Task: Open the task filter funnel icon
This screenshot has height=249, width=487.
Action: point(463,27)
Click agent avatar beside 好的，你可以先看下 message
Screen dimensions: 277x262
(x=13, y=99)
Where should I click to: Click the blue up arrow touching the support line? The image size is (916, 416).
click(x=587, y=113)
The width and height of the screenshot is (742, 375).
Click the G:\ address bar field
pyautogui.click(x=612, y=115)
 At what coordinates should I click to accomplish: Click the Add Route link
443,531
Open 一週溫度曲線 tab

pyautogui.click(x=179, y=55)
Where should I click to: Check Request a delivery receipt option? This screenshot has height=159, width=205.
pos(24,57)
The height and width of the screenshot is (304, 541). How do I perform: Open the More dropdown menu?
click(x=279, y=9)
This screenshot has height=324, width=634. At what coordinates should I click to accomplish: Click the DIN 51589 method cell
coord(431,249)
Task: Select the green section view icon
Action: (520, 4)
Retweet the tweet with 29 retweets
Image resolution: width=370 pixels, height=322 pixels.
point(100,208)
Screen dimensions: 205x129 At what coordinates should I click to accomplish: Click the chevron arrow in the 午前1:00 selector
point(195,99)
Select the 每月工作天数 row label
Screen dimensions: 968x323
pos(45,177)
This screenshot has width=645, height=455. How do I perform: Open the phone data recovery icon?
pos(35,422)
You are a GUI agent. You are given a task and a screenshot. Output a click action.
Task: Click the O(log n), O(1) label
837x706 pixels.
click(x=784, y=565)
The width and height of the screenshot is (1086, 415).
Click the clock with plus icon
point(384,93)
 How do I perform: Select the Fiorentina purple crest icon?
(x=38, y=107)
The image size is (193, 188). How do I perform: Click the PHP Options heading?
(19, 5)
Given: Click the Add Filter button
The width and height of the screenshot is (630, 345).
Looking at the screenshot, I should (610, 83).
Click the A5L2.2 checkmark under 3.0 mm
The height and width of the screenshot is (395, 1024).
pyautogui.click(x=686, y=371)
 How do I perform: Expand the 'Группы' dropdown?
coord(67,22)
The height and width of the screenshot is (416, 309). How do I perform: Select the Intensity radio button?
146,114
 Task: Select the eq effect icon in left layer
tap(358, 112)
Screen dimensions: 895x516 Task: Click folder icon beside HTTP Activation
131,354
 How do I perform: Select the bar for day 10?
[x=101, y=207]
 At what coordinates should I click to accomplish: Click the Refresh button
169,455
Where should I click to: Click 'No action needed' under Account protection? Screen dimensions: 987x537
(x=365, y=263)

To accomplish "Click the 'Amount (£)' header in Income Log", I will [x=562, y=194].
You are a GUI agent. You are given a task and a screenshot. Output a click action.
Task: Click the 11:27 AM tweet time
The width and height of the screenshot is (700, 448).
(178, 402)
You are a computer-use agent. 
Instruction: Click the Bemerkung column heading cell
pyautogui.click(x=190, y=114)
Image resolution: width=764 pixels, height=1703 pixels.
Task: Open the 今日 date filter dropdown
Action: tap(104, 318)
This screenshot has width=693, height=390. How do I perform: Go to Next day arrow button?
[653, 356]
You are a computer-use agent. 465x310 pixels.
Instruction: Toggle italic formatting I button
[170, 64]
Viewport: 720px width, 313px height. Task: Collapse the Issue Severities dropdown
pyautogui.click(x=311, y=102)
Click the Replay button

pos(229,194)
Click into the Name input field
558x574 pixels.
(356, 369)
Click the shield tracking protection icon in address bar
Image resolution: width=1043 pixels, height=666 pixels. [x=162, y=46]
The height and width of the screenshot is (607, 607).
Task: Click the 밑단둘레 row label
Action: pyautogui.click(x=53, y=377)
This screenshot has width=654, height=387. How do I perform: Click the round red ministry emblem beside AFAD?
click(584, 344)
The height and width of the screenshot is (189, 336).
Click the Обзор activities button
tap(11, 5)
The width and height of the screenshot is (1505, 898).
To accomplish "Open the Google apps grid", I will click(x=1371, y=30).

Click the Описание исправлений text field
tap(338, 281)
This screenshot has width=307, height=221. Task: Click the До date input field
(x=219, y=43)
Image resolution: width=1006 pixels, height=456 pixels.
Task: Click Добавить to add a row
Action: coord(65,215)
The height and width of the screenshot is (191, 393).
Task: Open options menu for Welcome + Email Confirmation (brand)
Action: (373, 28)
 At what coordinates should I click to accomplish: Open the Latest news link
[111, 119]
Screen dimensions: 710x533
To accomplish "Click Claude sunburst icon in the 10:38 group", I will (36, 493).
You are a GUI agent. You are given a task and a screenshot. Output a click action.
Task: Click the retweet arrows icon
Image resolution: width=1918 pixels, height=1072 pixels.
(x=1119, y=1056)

====

Task statement :: Would you please repeat the lines from the one with "At what coordinates should I click to accomplish: Open" through the last line of the listing above, exactly and with nothing else?

Expected answer ::
 At what coordinates should I click to accomplish: Open the Latest news link
[111, 119]
Screen dimensions: 710x533
To accomplish "Click Claude sunburst icon in the 10:38 group", I will (36, 493).
You are a GUI agent. You are given a task and a screenshot. Output a click action.
Task: Click the retweet arrows icon
Image resolution: width=1918 pixels, height=1072 pixels.
(x=1119, y=1056)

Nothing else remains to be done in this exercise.